En ese marco mental encaja también la convivencia con Sooryavanshi. Competir por el mismo sitio no significa que uno tenga que caer para que el otro suba. Al menos, no en la cabeza de Samson.
Un niño de 15 años, 800 carreras y decisiones impopulares
“Verás, un chico de 15 años ha hecho 700-800 carreras. Mi premio al Jugador del Torneo [en el Mundial 2026] fue antes de eso. Después él ha rendido tan bien que tenía que entrar en el equipo tarde o temprano”, razona Samson, casi como si hablara de alguien inevitable.
Él mismo admite que sus tres fallos recientes abrieron una puerta lógica. “No rendí en 2-3 partidos y él estaba en forma y queríamos ganar partidos en esa serie en Inglaterra”. El razonamiento es frío, pero también honesto.
Lo que subraya, sin embargo, es la forma en que se toman esas decisiones. “Hubo mucha comunicación en medio de la serie en Inglaterra.

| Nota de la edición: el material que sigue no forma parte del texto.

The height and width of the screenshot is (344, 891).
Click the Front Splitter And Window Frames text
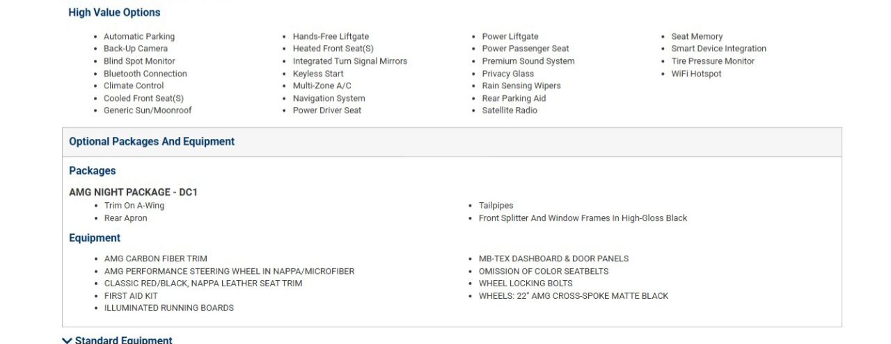pos(583,218)
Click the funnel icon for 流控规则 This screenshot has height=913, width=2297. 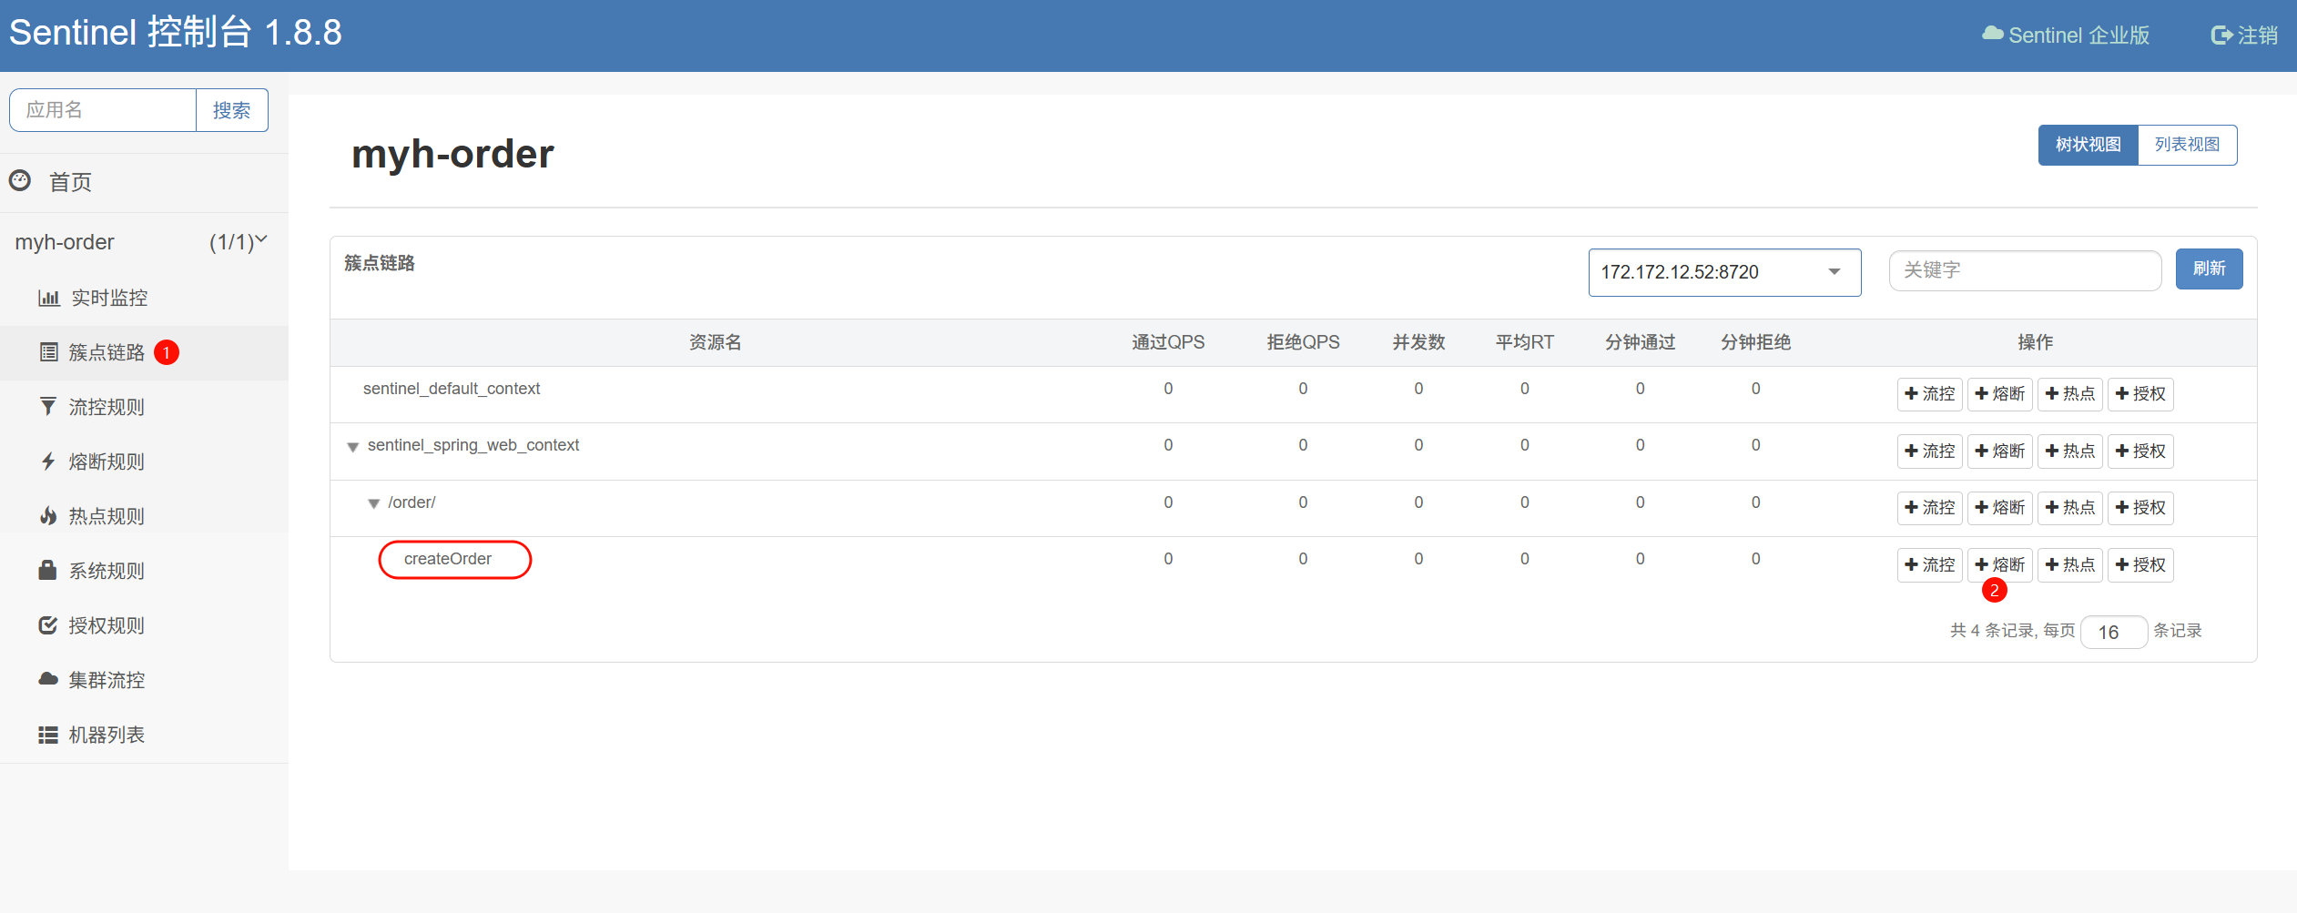pyautogui.click(x=48, y=407)
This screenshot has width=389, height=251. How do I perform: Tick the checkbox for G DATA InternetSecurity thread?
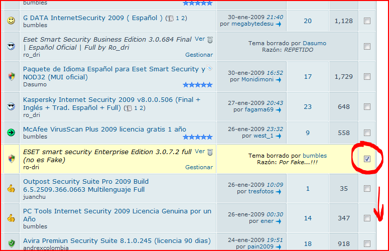367,21
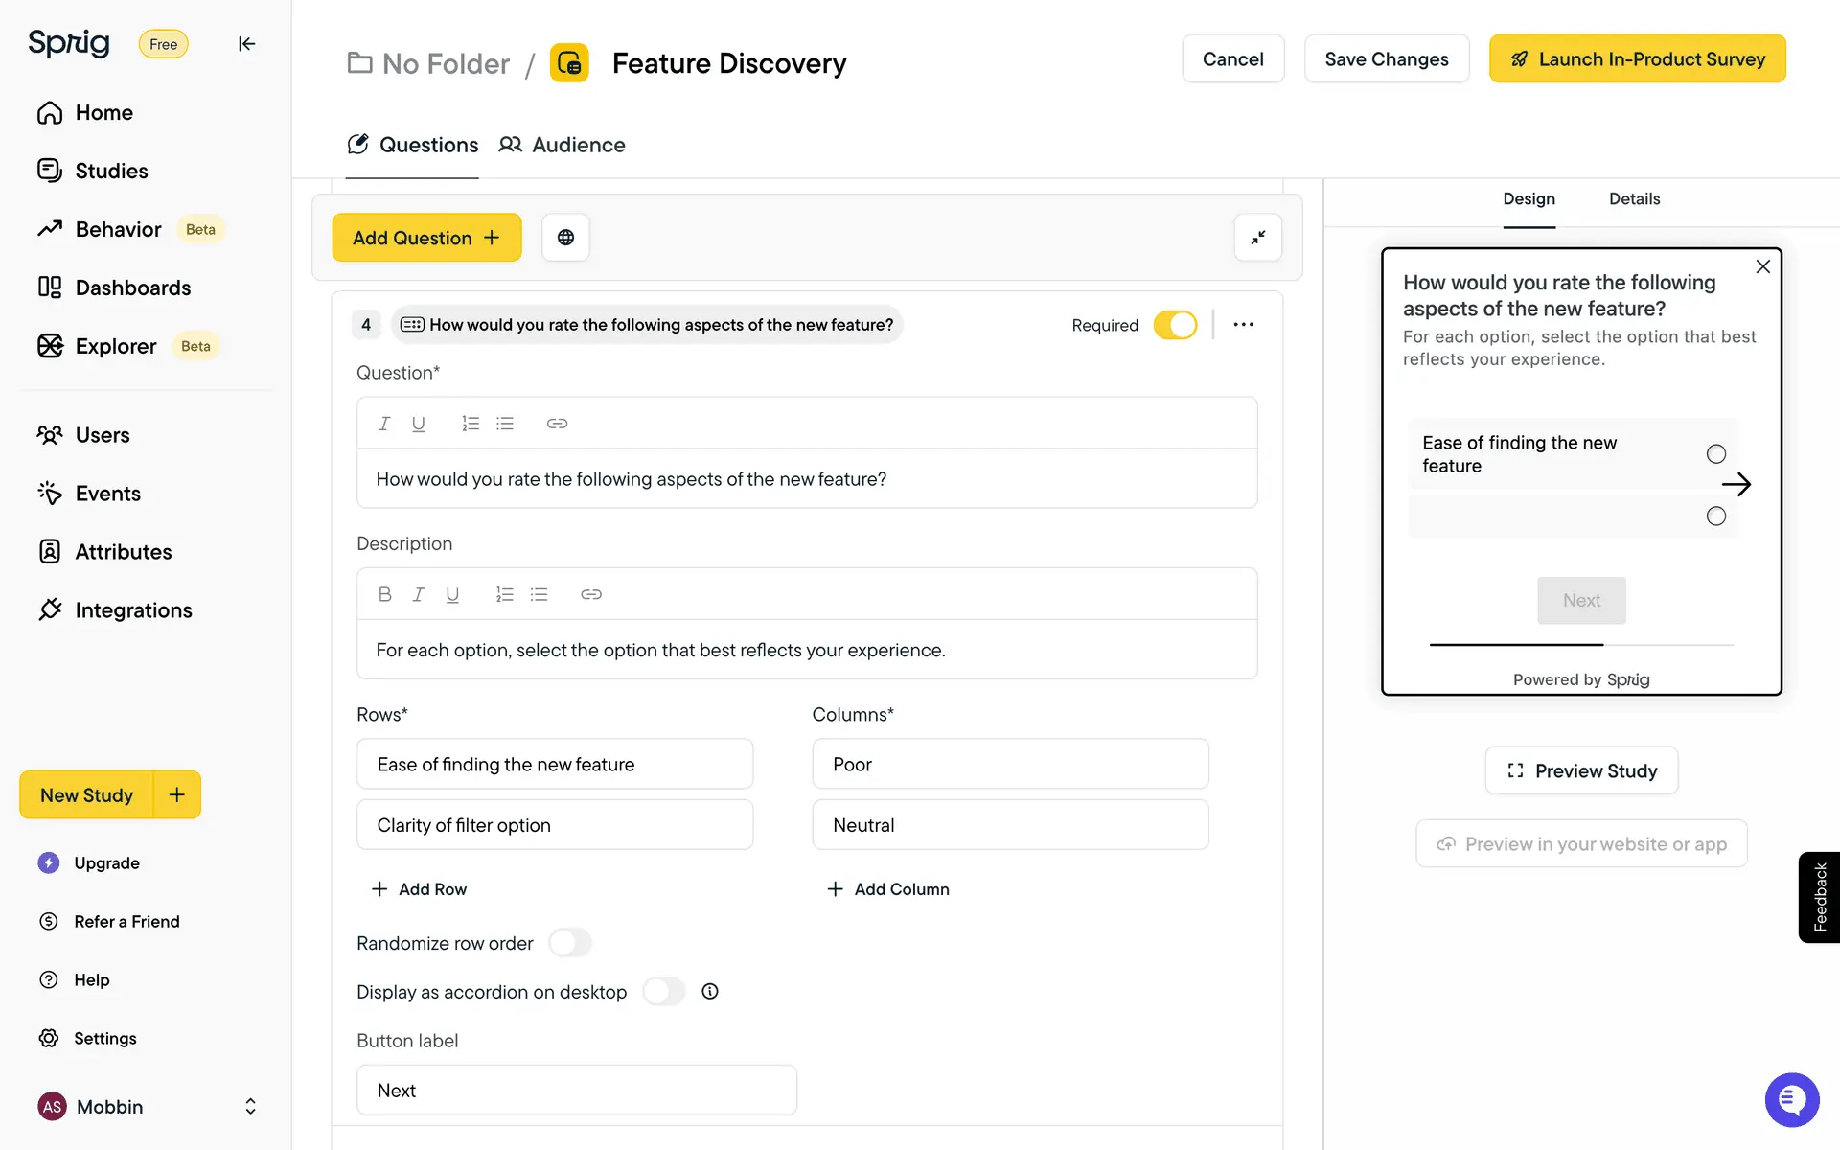The height and width of the screenshot is (1150, 1840).
Task: Open the chat support bubble
Action: point(1791,1099)
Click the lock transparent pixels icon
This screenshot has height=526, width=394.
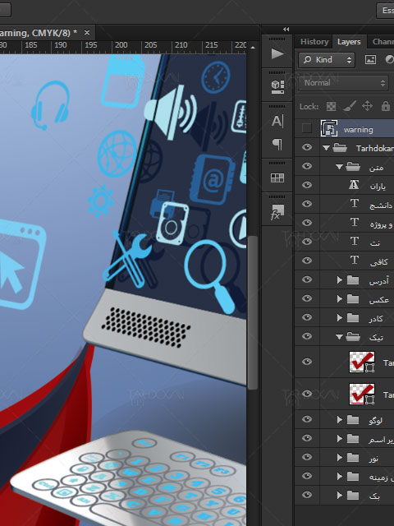coord(331,106)
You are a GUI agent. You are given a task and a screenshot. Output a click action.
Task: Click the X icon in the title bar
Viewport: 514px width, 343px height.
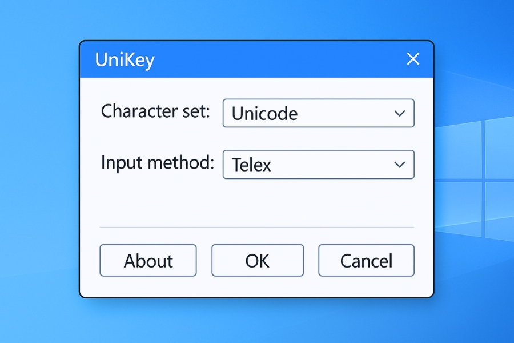tap(413, 59)
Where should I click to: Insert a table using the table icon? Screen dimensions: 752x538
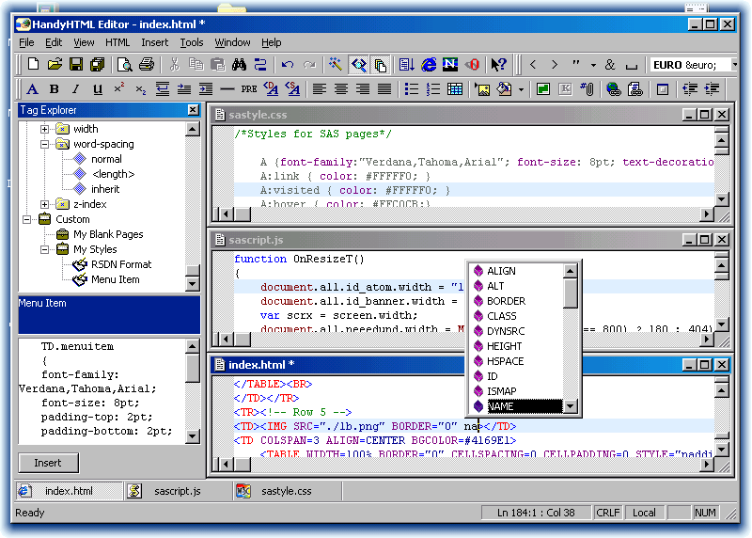pos(455,89)
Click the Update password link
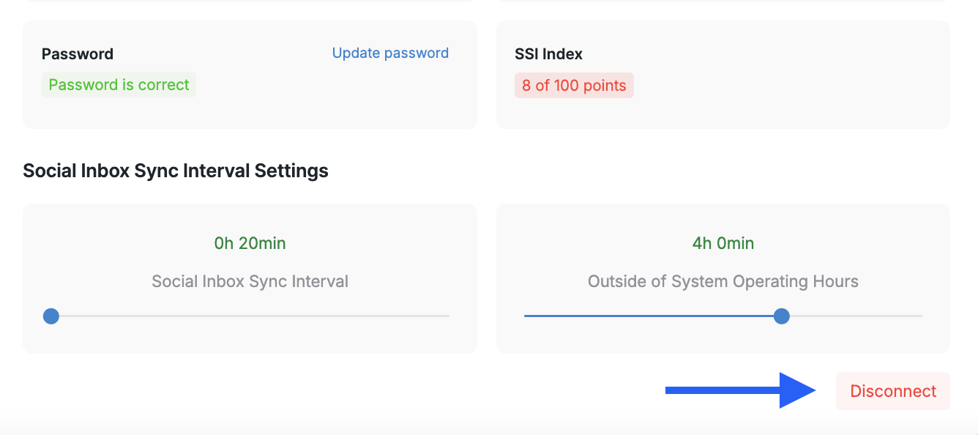Viewport: 978px width, 435px height. [x=390, y=53]
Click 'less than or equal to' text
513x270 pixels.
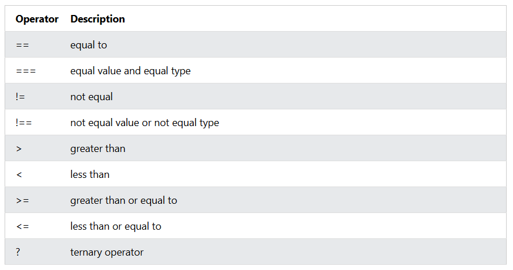pos(116,226)
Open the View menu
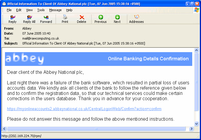Screen dimensions: 201x140 29,10
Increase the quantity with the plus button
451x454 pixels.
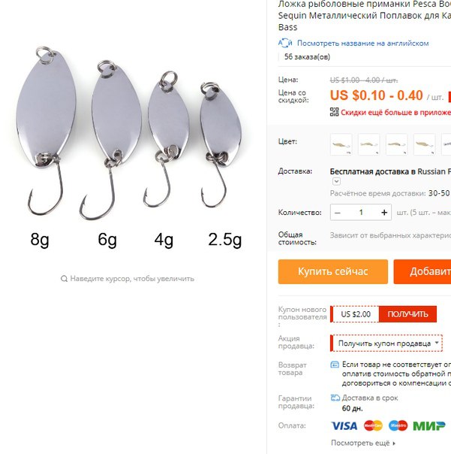tap(384, 213)
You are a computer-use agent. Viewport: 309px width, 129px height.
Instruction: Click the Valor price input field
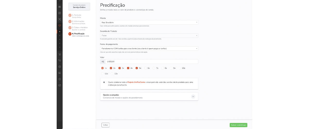(152, 62)
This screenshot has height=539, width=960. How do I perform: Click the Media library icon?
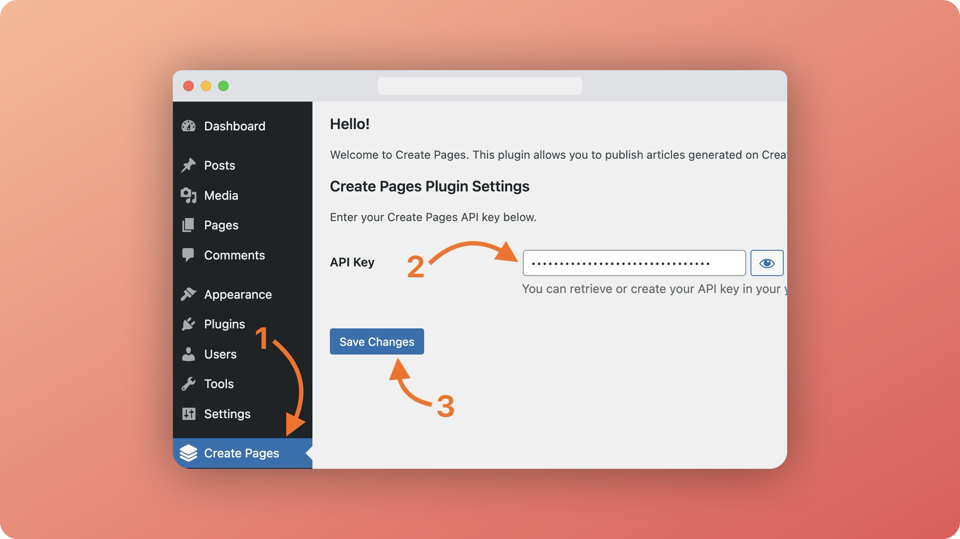tap(189, 195)
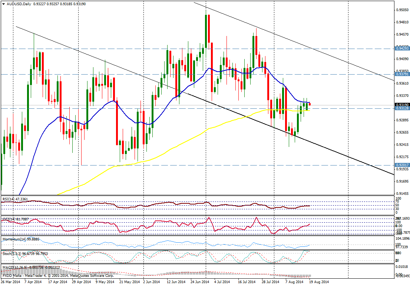Select the 0.94293 horizontal level price tag
Viewport: 410px width, 285px height.
click(x=402, y=49)
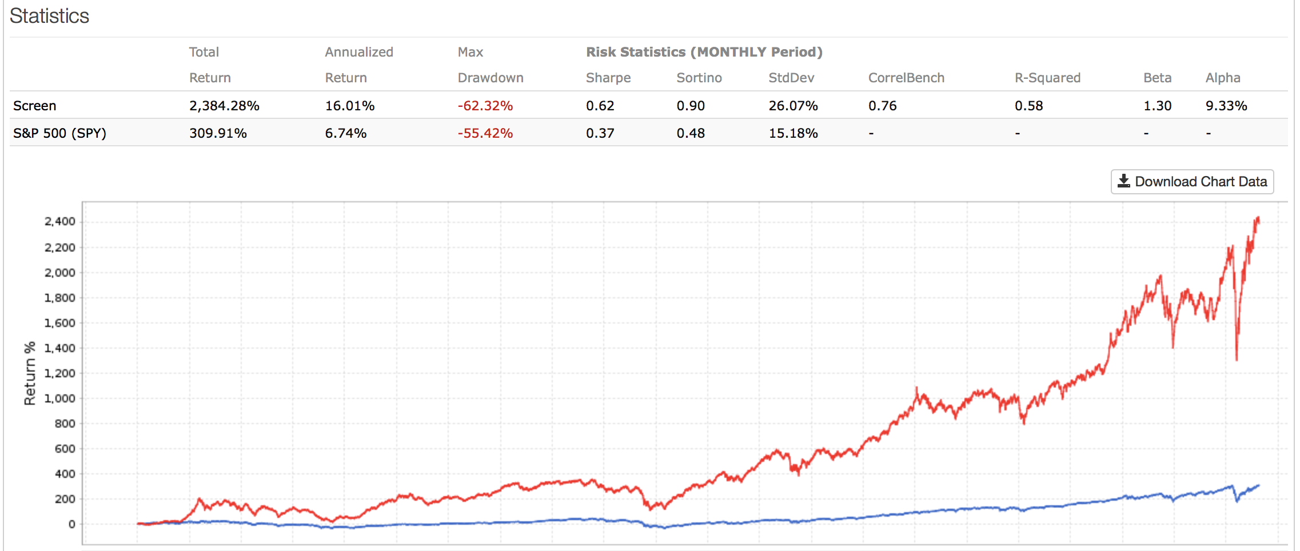The width and height of the screenshot is (1300, 551).
Task: Click the 2,400 y-axis tick label
Action: click(x=60, y=221)
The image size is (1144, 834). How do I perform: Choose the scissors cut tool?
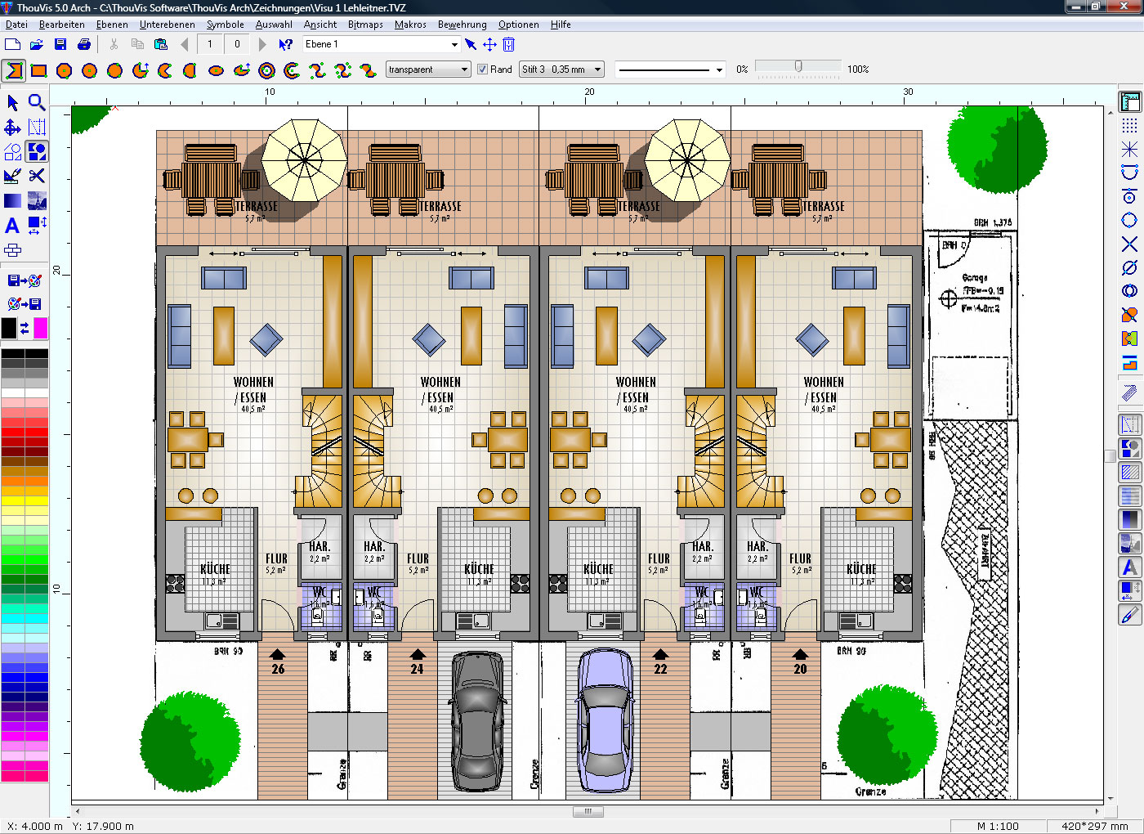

Habló mucho conmigo antes de esta serie también… Es muy fácil tomar decisiones populares. Pero, como grupo de liderazgo, hemos tomado decisiones muy duras poniendo al equipo por delante. Ahí es donde hay que dar crédito al grupo de liderazgo”.
El mensaje es claro: no se trata de Samson contra Sooryavanshi, ni del veterano contra el prodigio. Se trata de India contra el marcador, partido a partido. El resto son relatos que se construyen fuera.
Dos caminos que se cruzan en la misma puerta
Para Samson, quizá esa sea la única manera de mantener la cabeza despejada. El ascenso vertiginoso de Sooryavanshi no tiene por qué significar su caída. Su propio tropiezo no tiene por qué ser la única ventana para que el adolescente que ayudó a moldear entre en escena.
En Delhi, volvió a presentar su candidatura con el bate. Golpeó fuerte, rápido y con intención de dejar huella en la libreta de los seleccionadores. El debate seguirá, las comparaciones también. La próxima hoja de equipo puede llevar su nombre en la parte alta del orden. O puede devolver el foco al chico de 15 años que ya juega como si llevara una década en la élite.
La pregunta, en realidad, ya no es quién se lo merece. Es otra: ¿cuánto tiempo más podrá India permitirse tener a uno de los dos mirando el partido desde el banquillo?